*** Supplied material Section Begins ***
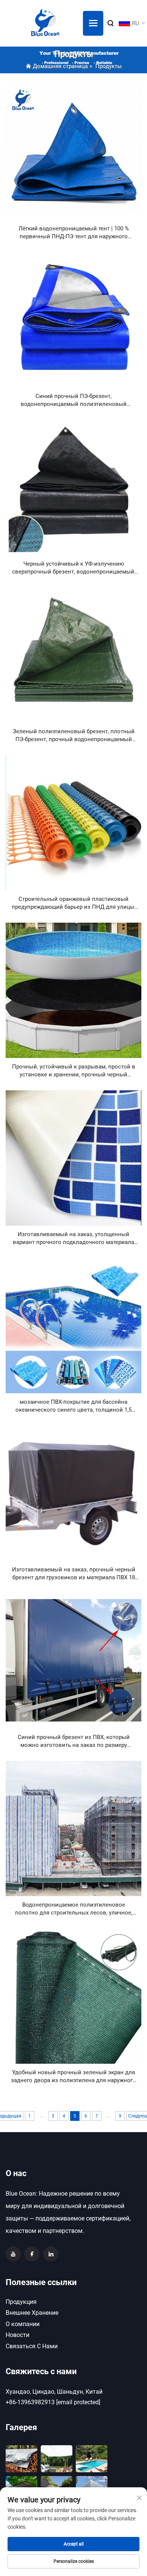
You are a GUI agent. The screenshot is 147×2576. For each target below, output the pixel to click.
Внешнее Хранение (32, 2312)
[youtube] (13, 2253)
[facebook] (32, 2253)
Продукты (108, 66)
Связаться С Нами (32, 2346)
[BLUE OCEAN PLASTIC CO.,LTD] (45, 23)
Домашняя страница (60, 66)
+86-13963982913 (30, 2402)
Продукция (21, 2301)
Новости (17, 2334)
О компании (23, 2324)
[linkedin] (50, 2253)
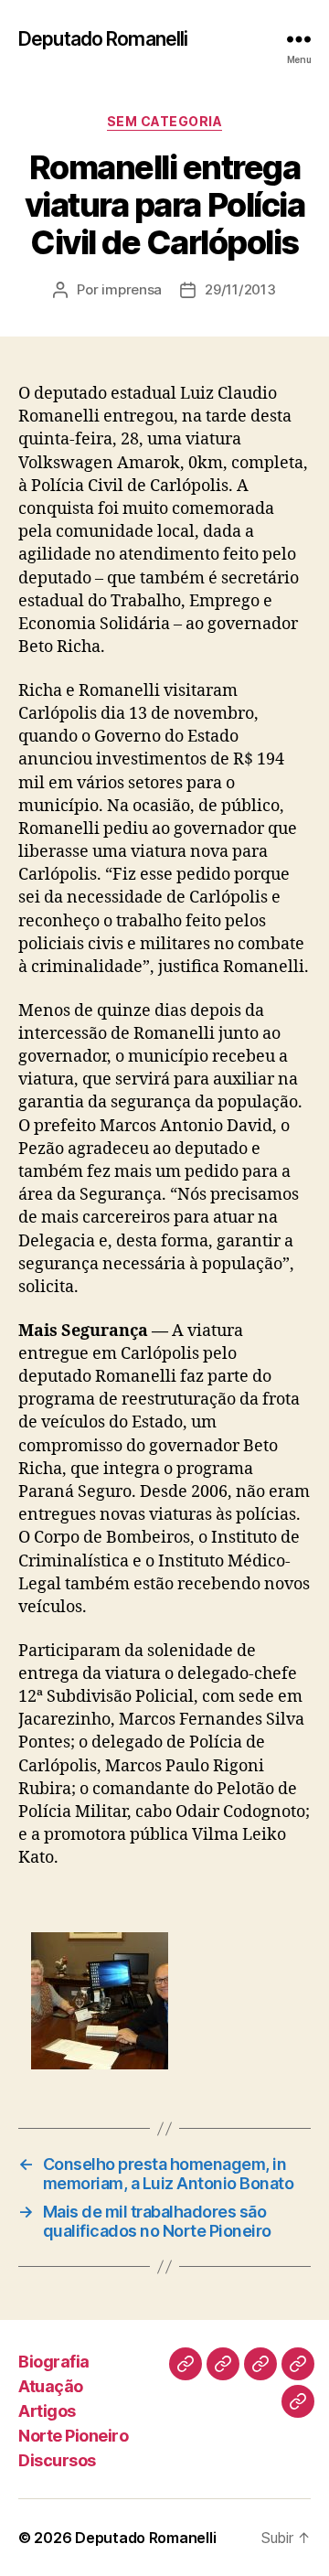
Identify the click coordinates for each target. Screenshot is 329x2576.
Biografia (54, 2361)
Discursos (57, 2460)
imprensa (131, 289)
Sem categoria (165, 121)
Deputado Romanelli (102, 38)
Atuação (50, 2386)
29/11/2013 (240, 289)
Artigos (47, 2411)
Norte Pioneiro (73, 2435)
*** Supplied material Section Ends ***
*** Supplied material Section Begins ***
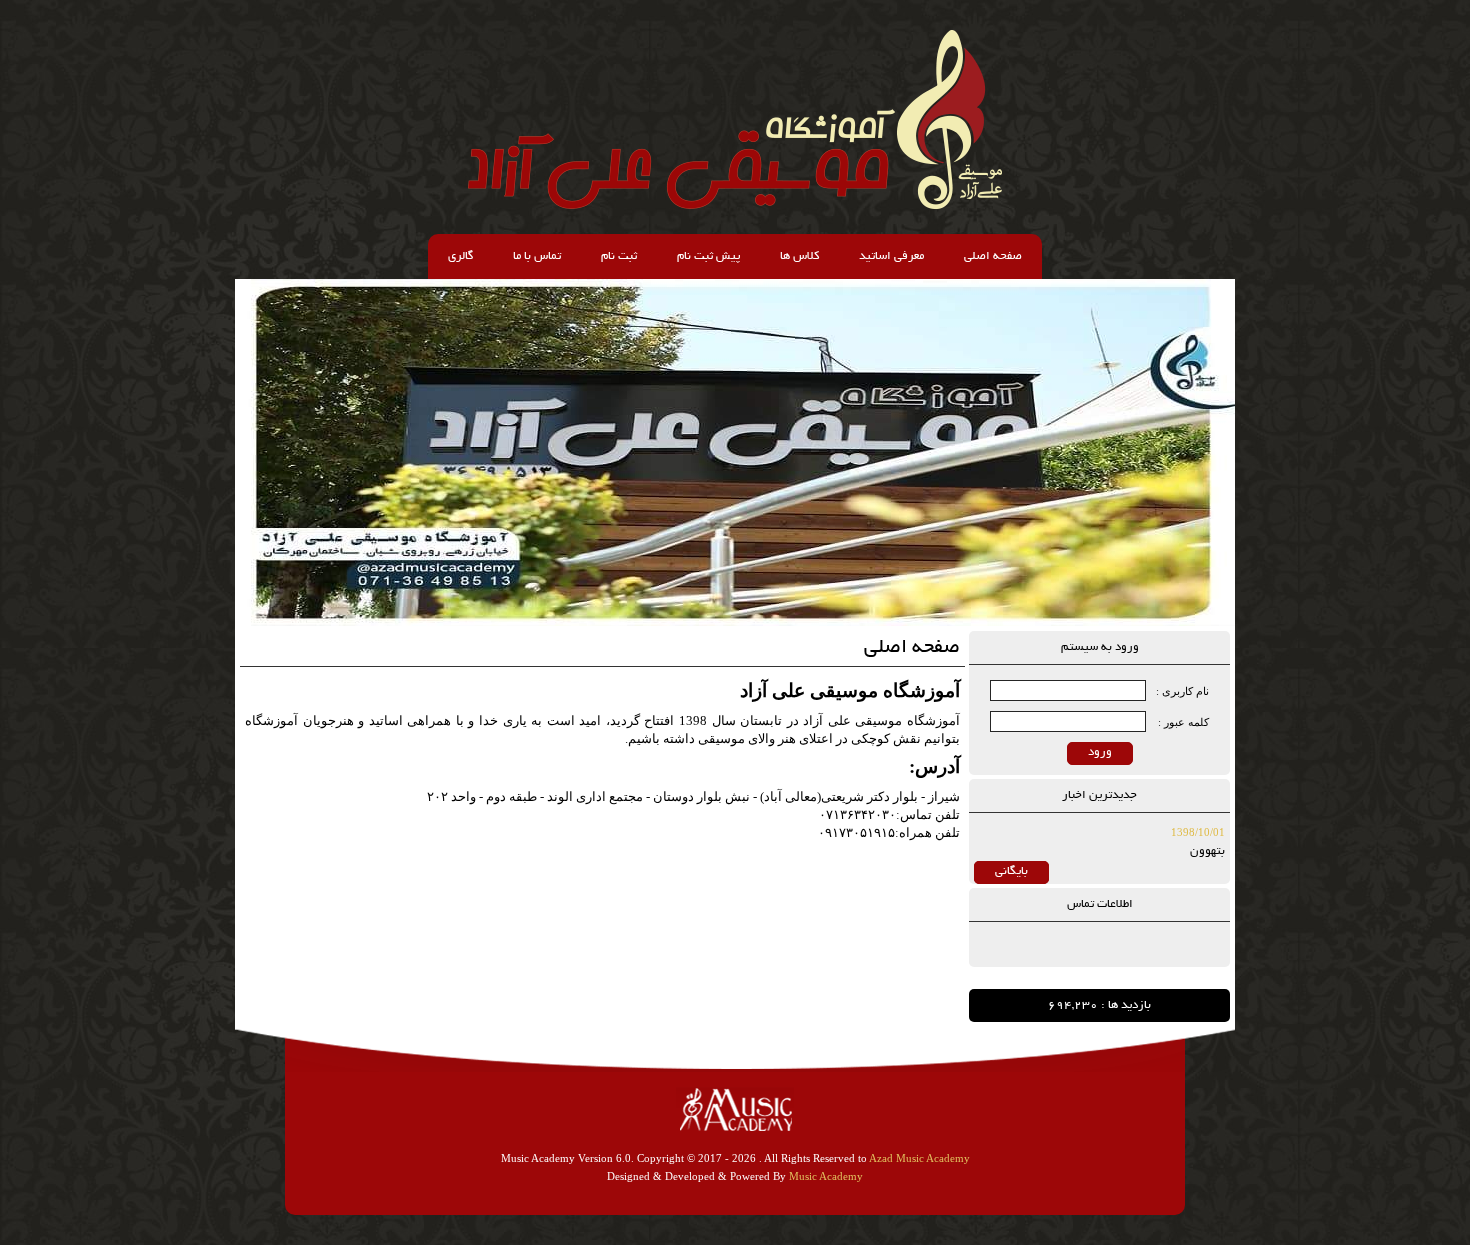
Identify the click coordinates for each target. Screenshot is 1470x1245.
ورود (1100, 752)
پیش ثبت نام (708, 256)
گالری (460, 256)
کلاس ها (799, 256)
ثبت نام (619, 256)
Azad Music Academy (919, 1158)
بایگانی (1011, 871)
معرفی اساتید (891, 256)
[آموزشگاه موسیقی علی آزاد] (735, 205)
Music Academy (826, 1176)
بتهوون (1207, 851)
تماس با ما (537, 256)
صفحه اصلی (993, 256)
*** Supplied material Section Ends ***
*** Supplied material Section Begins ***
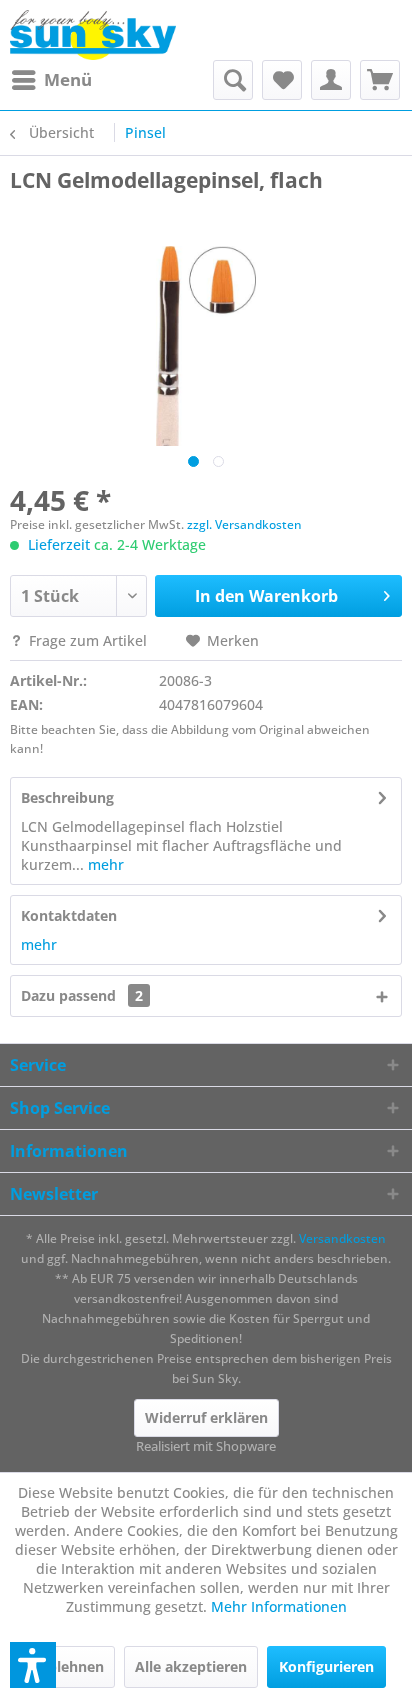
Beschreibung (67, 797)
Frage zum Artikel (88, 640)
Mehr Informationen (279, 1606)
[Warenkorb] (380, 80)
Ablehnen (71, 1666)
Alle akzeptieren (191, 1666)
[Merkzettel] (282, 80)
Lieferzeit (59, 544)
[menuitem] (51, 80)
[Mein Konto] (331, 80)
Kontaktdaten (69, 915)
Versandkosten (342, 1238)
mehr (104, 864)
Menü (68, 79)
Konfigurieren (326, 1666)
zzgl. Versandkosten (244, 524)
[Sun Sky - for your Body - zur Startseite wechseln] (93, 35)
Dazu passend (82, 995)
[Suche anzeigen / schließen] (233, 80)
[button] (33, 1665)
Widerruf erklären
*** Supplied material Section Ends ***
* _Task item_: Looking at the listing above, which lines run from the one containing "[facebook] (32, 2253)" through the one containing "Norte Pioneiro (73, 2435)"? Print exactly those, ends included, pictures excluded.

* _Your solution_:
[facebook] (32, 2253)
Продукты (108, 66)
Связаться С Нами (32, 2346)
[BLUE OCEAN PLASTIC CO.,LTD] (45, 23)
Домашняя страница (60, 66)
+86-13963982913 (30, 2402)
Продукция (21, 2301)
Новости (17, 2334)
О компании (23, 2324)
[linkedin] (50, 2253)
Identify the click coordinates for each target. Screenshot is 329x2576.
Biografia (54, 2361)
Discursos (57, 2460)
imprensa (131, 289)
Sem categoria (165, 121)
Deputado Romanelli (102, 38)
Atuação (50, 2386)
29/11/2013 (240, 289)
Artigos (47, 2411)
Norte Pioneiro (73, 2435)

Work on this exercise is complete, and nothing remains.